In [None]:
"""
The MIT License (MIT)
Copyright (c) 2021 NVIDIA
Permission is hereby granted, free of charge, to any person obtaining a copy of
this software and associated documentation files (the "Software"), to deal in
the Software without restriction, including without limitation the rights to
use, copy, modify, merge, publish, distribute, sublicense, and/or sell copies of
the Software, and to permit persons to whom the Software is furnished to do so,
subject to the following conditions:
The above copyright notice and this permission notice shall be included in all
copies or substantial portions of the Software.
THE SOFTWARE IS PROVIDED "AS IS", WITHOUT WARRANTY OF ANY KIND, EXPRESS OR
IMPLIED, INCLUDING BUT NOT LIMITED TO THE WARRANTIES OF MERCHANTABILITY, FITNESS
FOR A PARTICULAR PURPOSE AND NONINFRINGEMENT. IN NO EVENT SHALL THE AUTHORS OR
COPYRIGHT HOLDERS BE LIABLE FOR ANY CLAIM, DAMAGES OR OTHER LIABILITY, WHETHER
IN AN ACTION OF CONTRACT, TORT OR OTHERWISE, ARISING FROM, OUT OF OR IN
CONNECTION WITH THE SOFTWARE OR THE USE OR OTHER DEALINGS IN THE SOFTWARE.
"""


This code example trains an encoder-decoder network to generate textual descriptions of images. The architecture resembles the language translation network in c14e1_seq2seq2_translate, but the encoder is a convolutional network instead of a recurrent network. Additionally, the decoder makes use of attention. The implementation relies on precomputed feature vectors from c16e1_create_vectors. More context for this code example can be found in the section "Programming Example: Attention-Based Image Captioning" in Chapter 16 in the book Learning Deep Learning by Magnus Ekman (ISBN: 9780137470358).

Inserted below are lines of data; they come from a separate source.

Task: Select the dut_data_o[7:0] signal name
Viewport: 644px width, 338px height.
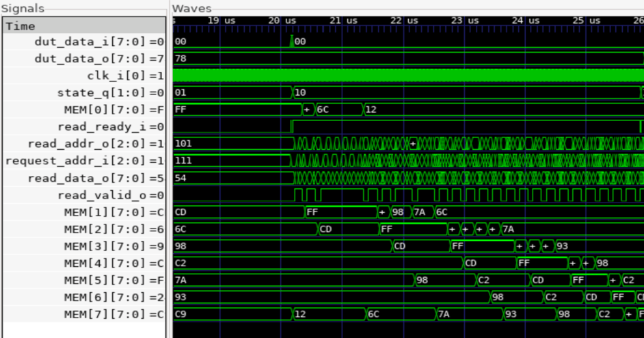Action: 96,59
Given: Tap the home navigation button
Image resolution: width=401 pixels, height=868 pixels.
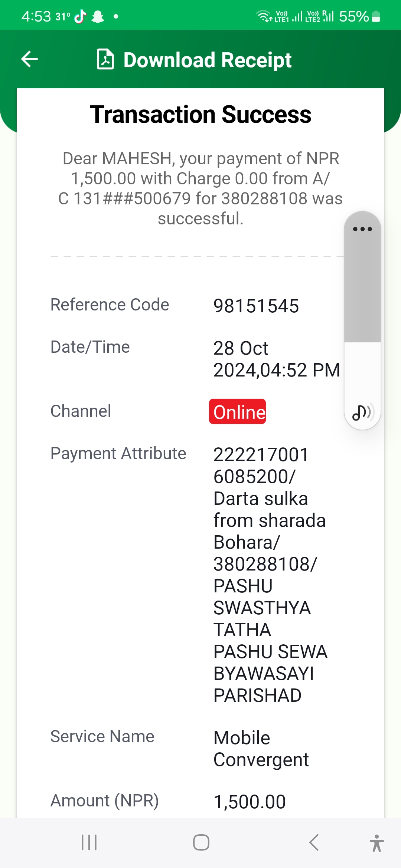Looking at the screenshot, I should pos(201,842).
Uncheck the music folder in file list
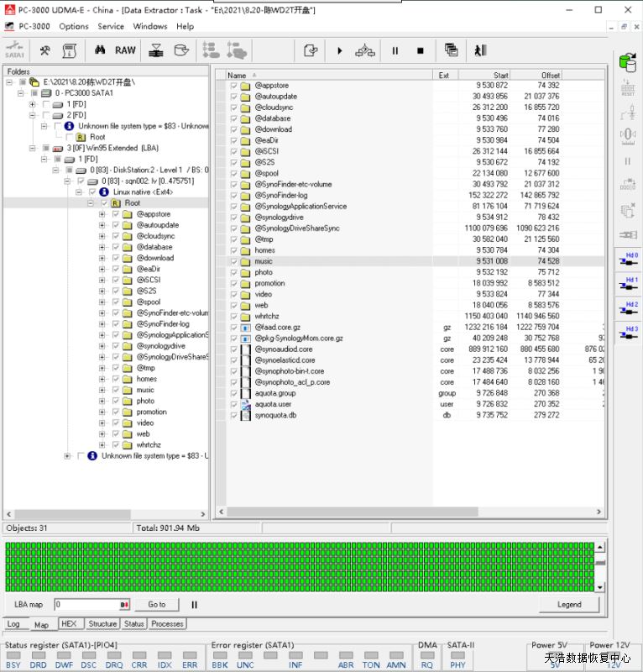This screenshot has width=643, height=672. (233, 261)
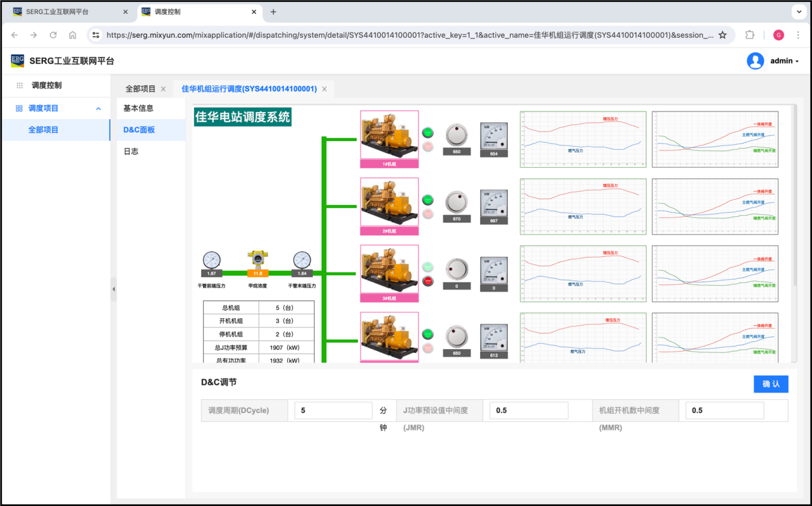Bookmark this page with the star icon
This screenshot has width=812, height=506.
(722, 35)
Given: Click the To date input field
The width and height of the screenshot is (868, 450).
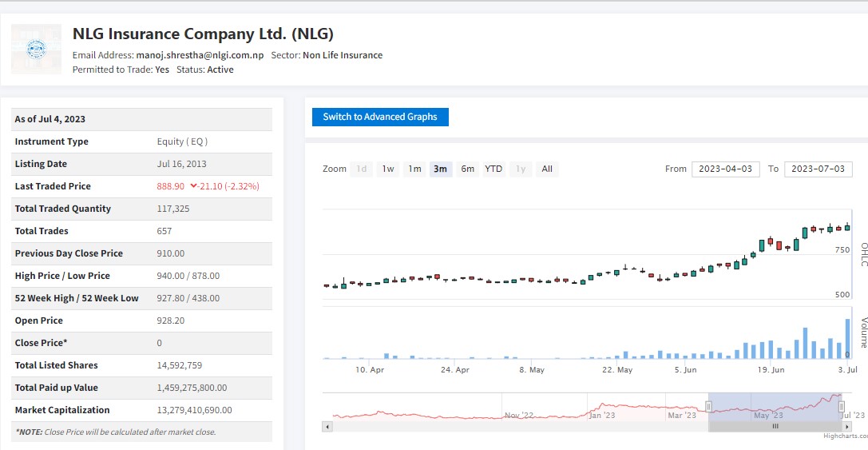Looking at the screenshot, I should 818,169.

We start with import statements in the code snippet below.

In [None]:
import numpy as np
import tensorflow as tf
from tensorflow import keras
from tensorflow.keras.layers import Input
from tensorflow.keras.layers import Embedding
from tensorflow.keras.layers import LSTM
from tensorflow.keras.layers import Dense
from tensorflow.keras.layers import Attention
from tensorflow.keras.layers import Concatenate
from tensorflow.keras.layers import GlobalAveragePooling2D
from tensorflow.keras.layers import Reshape
from tensorflow.keras.models import Model
from tensorflow.keras.optimizers import Adam
from tensorflow.keras.preprocessing.text import Tokenizer
from tensorflow.keras.preprocessing.text import \
    text_to_word_sequence
from tensorflow.keras.applications import VGG19
from tensorflow.keras.applications.vgg19 import \
    preprocess_input
from tensorflow.keras.preprocessing.image import load_img
from tensorflow.keras.preprocessing.image import img_to_array
from tensorflow.keras.utils import PyDataset
from tensorflow.keras.preprocessing.sequence import \
    pad_sequences
import pickle
import gzip
import logging
tf.get_logger().setLevel(logging.ERROR)


Initialization statements for our program are found below. They are similar to what we used in the language translation example, but some of the lines deserve further attention. The variable READ_IMAGES can be used to limit the number of images that we use for training. We set it to 90,000, which is more than the total number of images we have. You can decrease it if necessary (e.g., if you run into memory limits of your machine). We also provide the paths to four files that we will use as test images. You can replace those to point to images of your own choice when you run this experiment.

In [None]:
EPOCHS = 20
BATCH_SIZE = 128
MAX_WORDS = 10000
READ_IMAGES = 90000
LAYER_SIZE = 256
EMBEDDING_WIDTH = 128
OOV_WORD = 'UNK'
PAD_INDEX = 0
OOV_INDEX = 1
START_INDEX = MAX_WORDS - 2
STOP_INDEX = MAX_WORDS - 1
MAX_LENGTH = 60
TRAINING_FILE_DIR = 'tf_data/feature_vectors/'
TEST_FILE_DIR = '../data/test_images/'
TEST_IMAGES = ['boat.jpg',
               'cat.jpg',
               'table.jpg',
               'bird.jpg']


The next code snippet shows the functions we use to read the image captions. The function to read the captions reads the pickled directory file that we previously prepared. From this, we create a list image_paths with the filenames for the feature vectors and one list, dest_word_sequences, which contains the first image caption for each image. To keep things simple, we simply discard the alternative captions for each image.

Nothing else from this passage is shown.